**MATERIALS PROVIDED:**
++++++++++

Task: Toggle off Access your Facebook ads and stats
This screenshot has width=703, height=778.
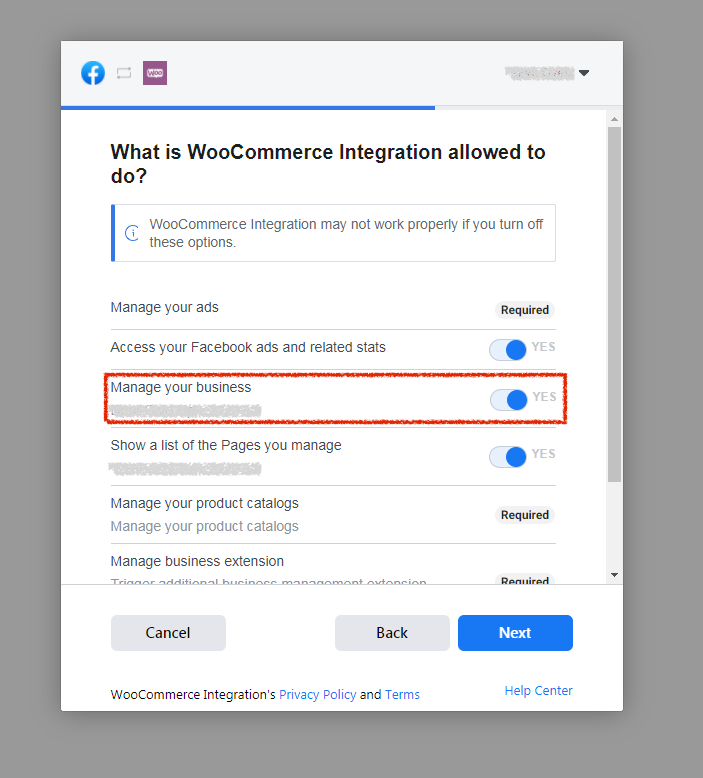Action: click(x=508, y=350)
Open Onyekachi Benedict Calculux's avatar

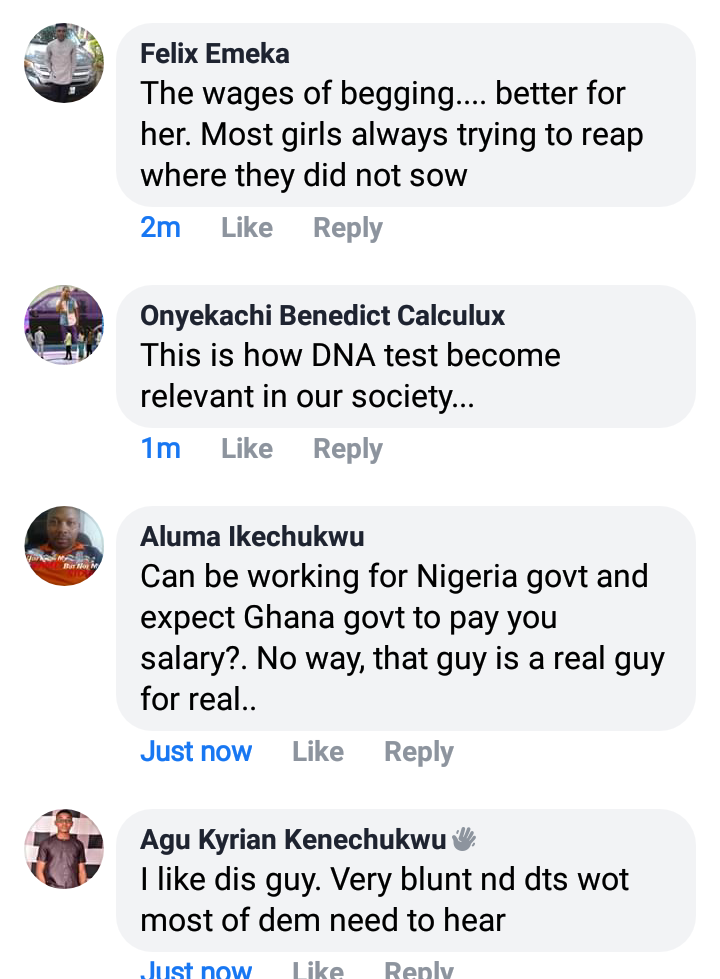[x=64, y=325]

++++++++++

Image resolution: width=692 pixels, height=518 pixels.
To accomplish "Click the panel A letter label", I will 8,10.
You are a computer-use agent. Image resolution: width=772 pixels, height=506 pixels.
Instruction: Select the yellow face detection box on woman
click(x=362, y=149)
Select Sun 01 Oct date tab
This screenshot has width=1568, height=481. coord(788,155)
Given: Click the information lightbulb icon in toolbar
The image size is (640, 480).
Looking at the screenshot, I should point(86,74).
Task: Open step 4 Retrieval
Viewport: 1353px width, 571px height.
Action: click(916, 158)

++++++++++

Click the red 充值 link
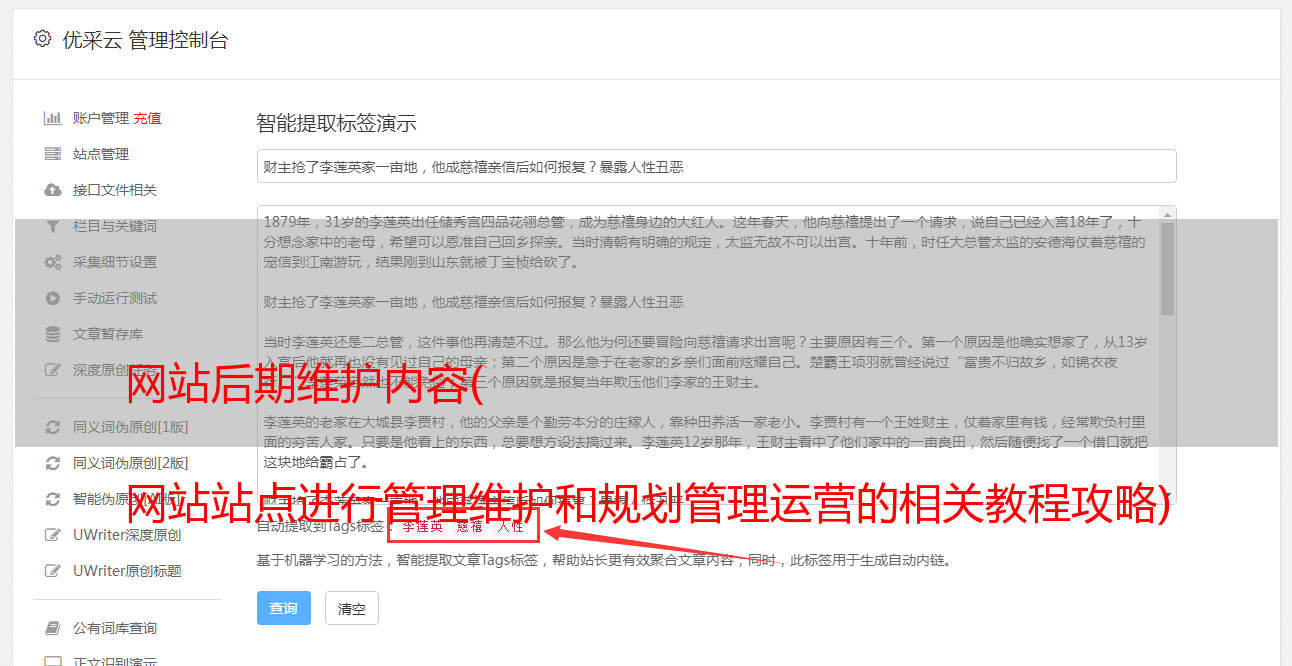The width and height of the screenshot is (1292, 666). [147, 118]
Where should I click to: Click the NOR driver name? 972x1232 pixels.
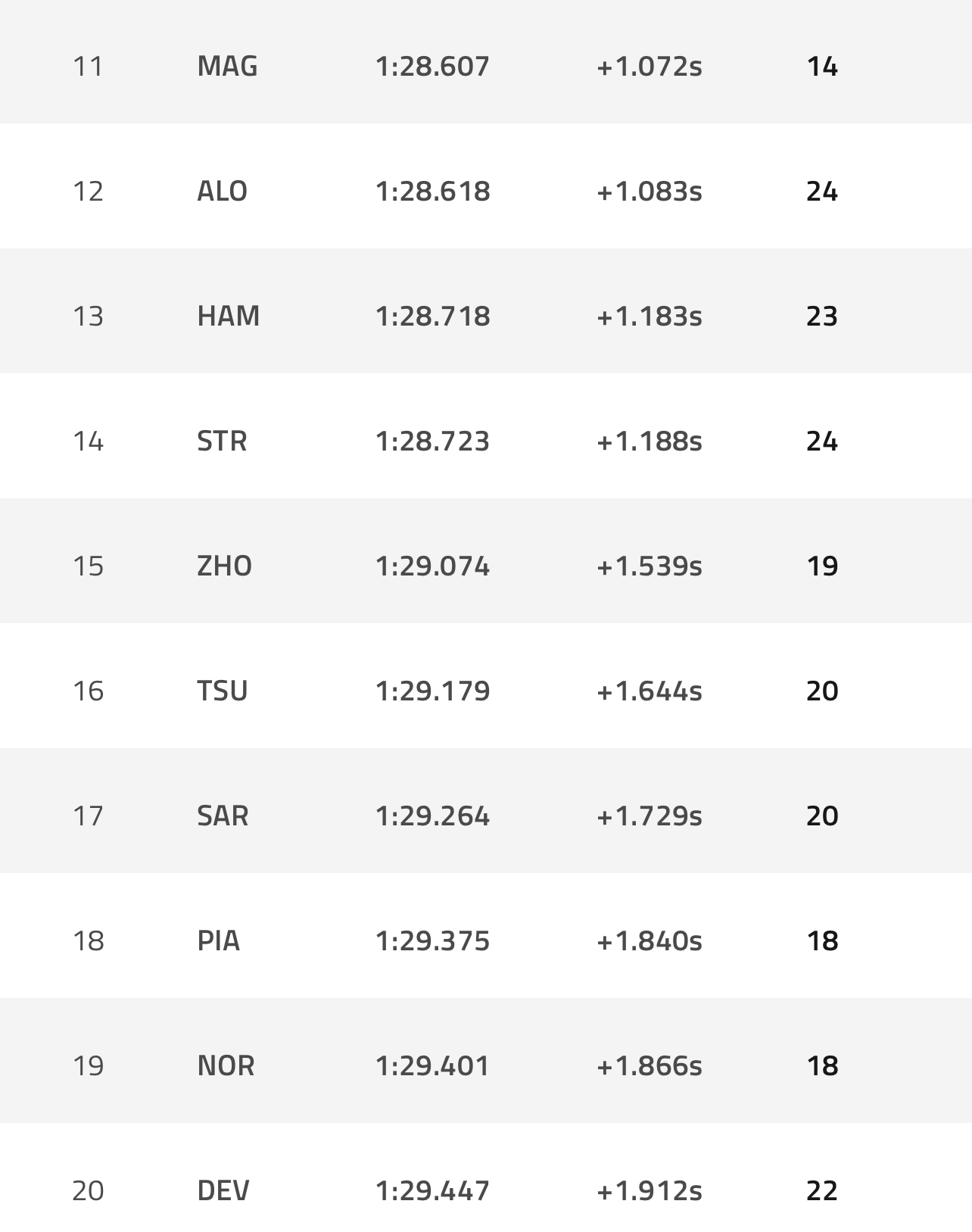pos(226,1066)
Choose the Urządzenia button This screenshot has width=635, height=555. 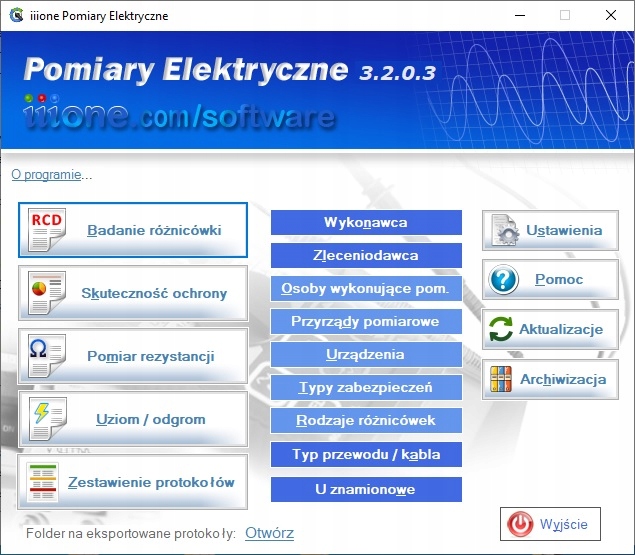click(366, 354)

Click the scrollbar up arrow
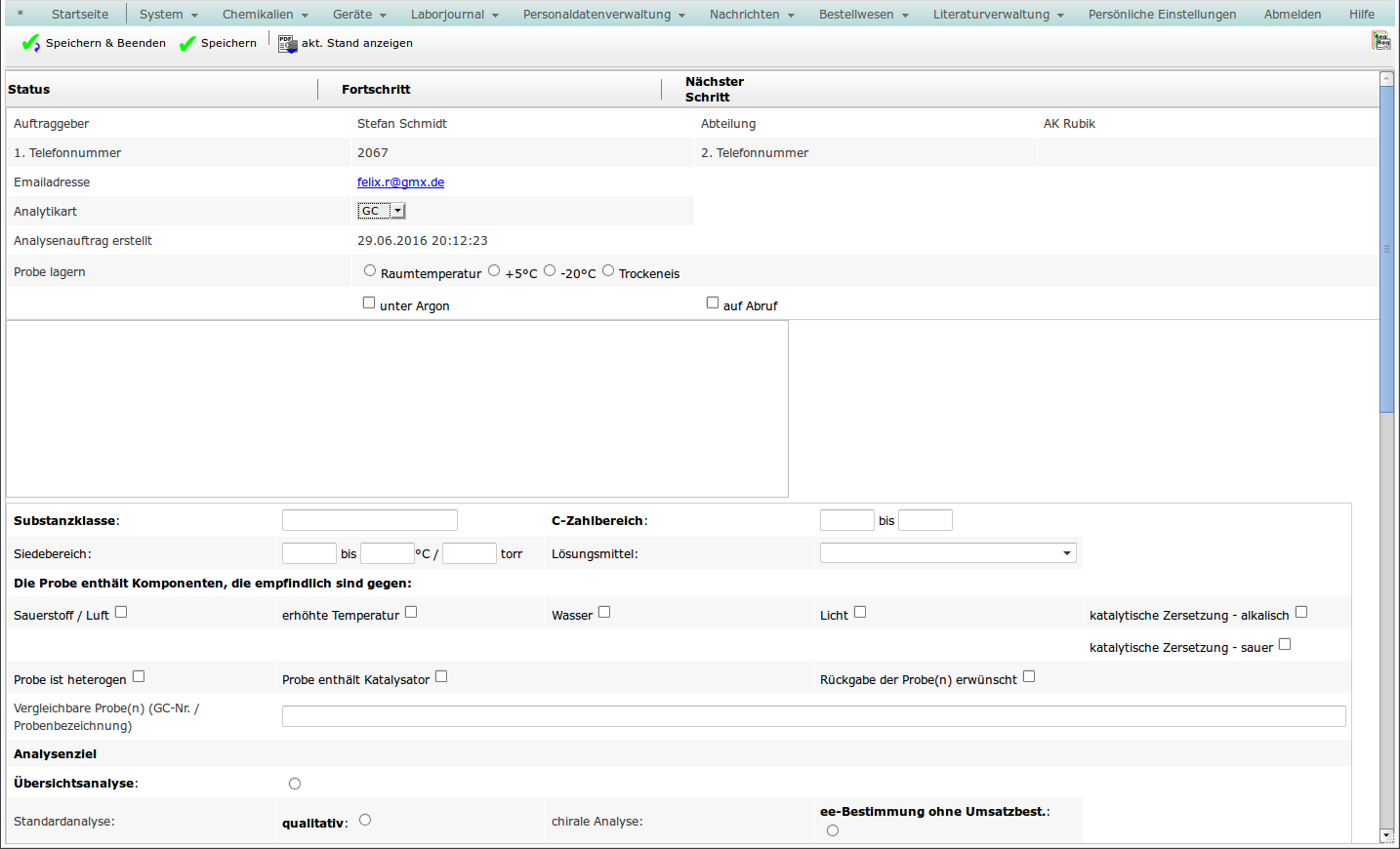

++++++++++

**TASK REQUIREMENTS:**
Keep both end lines and retype everything in the records above from the line containing "You are a computer-use" through the line containing "Task: Open step 4 Retrieval", exactly, with nothing else.

**EXERCISE ANSWER:**
You are a computer-use agent. Image resolution: width=772 pixels, height=506 pixels.
Instruction: Select the yellow face detection box on woman
click(x=362, y=149)
Select Sun 01 Oct date tab
This screenshot has width=1568, height=481. coord(788,155)
Given: Click the information lightbulb icon in toolbar
The image size is (640, 480).
Looking at the screenshot, I should point(86,74).
Task: Open step 4 Retrieval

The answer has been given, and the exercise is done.